▸ TASK BRIEF
Your job with the data below is to output exactly the lines from the one holding "has height=367, width=982." down to the one holding "Instruction: Go back", both included, and no others.
Top of RECORDS TO PROCESS
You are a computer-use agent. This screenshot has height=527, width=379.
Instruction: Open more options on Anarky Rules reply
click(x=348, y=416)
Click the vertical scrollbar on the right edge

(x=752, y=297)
Bottom of RECORDS TO PROCESS
Top of RECORDS TO PROCESS
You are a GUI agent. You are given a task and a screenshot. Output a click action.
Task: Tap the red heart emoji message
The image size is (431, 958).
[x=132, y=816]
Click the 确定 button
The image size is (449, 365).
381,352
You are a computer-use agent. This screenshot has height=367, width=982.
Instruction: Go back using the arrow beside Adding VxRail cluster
Bottom of RECORDS TO PROCESS
▸ SOLUTION TO THIS PROBLEM
You are a computer-use agent. This screenshot has height=367, width=982.
Instruction: Go back using the arrow beside Adding VxRail cluster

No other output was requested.